Considering that computers compute so much better than us, where is it that they fall short in math?
So far, in the realm of mathematical proofs, very short. In particular, they have no idea how to ask an interesting question – at least, what humans would consider an interesting mathematical question.
Do you see advanced mathematical problem solving as creative or logical?
It’s both. The creativity is the top-level part of the work. It’s intuition and association and the ability to make connections based on prior experience. It’s about cooking up interesting questions, and noticing patterns, or realizing that something about this feels like something else I’ve thought about, and asking, “Is there some relationship between them?” It’s not until you sit down and crank out the very rigid, logical structure – which can result in beautiful proofs – that the straight forward logic comes in.

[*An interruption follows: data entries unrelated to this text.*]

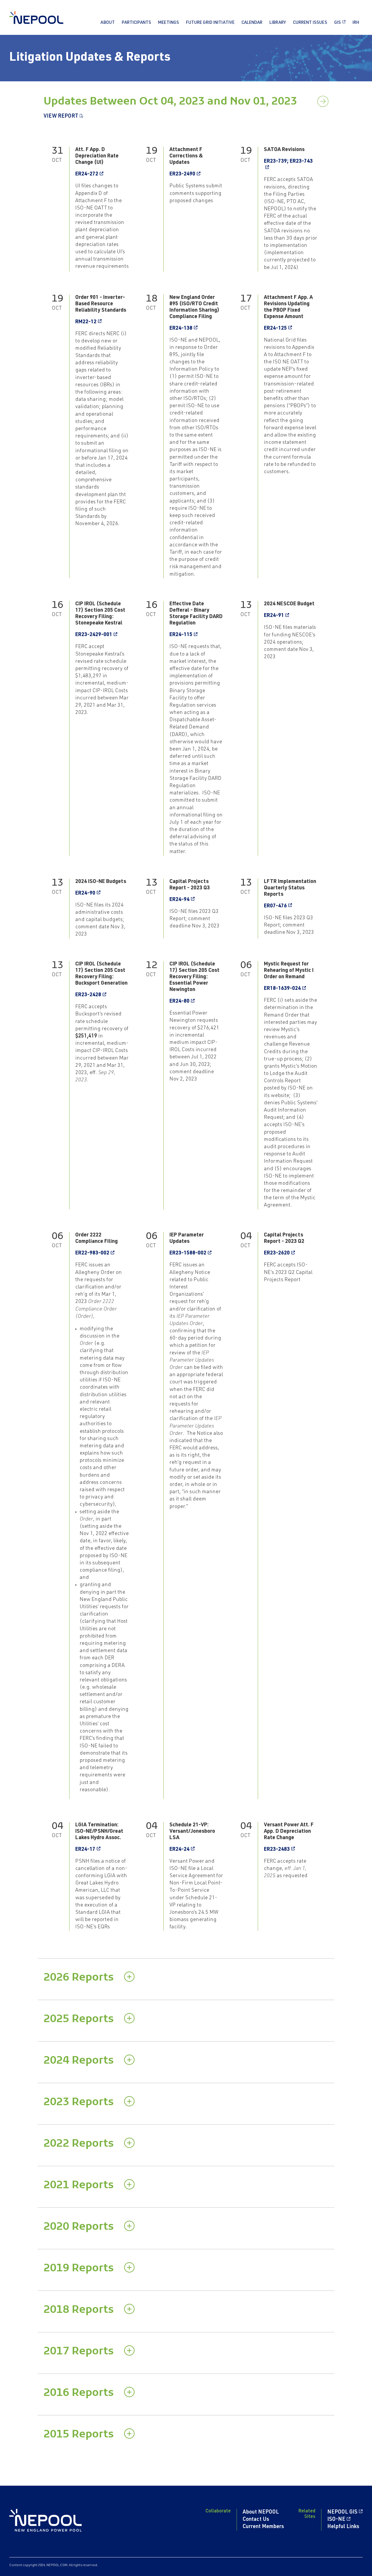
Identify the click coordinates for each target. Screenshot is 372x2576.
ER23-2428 (88, 995)
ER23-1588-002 (187, 1253)
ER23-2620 (277, 1253)
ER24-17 (85, 1849)
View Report (61, 116)
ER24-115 (180, 635)
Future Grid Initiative (210, 23)
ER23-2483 (277, 1849)
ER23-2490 (182, 174)
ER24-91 (274, 615)
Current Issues (310, 23)
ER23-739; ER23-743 (288, 161)
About (108, 23)
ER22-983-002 (92, 1253)
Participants (136, 23)
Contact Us (256, 2519)
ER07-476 (275, 906)
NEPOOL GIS (342, 2512)
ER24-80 (179, 1001)
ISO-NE (336, 2519)
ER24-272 (86, 174)
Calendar (252, 23)
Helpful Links (343, 2527)
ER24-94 (179, 899)
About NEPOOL (261, 2512)
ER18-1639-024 (282, 988)
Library (277, 23)
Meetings (168, 23)
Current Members (263, 2527)
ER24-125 (275, 328)
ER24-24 (179, 1849)
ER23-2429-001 (93, 635)
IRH (356, 23)
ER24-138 (180, 328)
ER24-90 (85, 893)
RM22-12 (85, 322)
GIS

You’re coming to speak at JAI about the mathematics of symmetry – tell us a bit about that. How should we see symmetry as a mathematical concept?
Symmetry is a particularly great topic for understanding that notion of how mathematics is about abstract reasoning that I mentioned earlier. The mathematical notion of symmetry is invariance under change: can I apply a transformation to this object without changing it? This is an example of moving from the description of the object (round) to a description of its relationship to other things (in this case, itself).
A mathematician might be even more interested in the question: is its collection of symmetries a complete description of a circle? In other words, is it the only curve which can be rotated about any angle and remain the same? That’s a fun question to think about a little bit if you haven’t contemplated it before.
Symmetry is also a concept that is used in deep and abstract mathematics that is nonetheless interesting and accessible to non-mathematicians, as we see it every day in biology, art, and architecture. For me, that makes it particularly interesting to discuss with people who may have neutral or negative perceptions of the appeal of pure mathematics.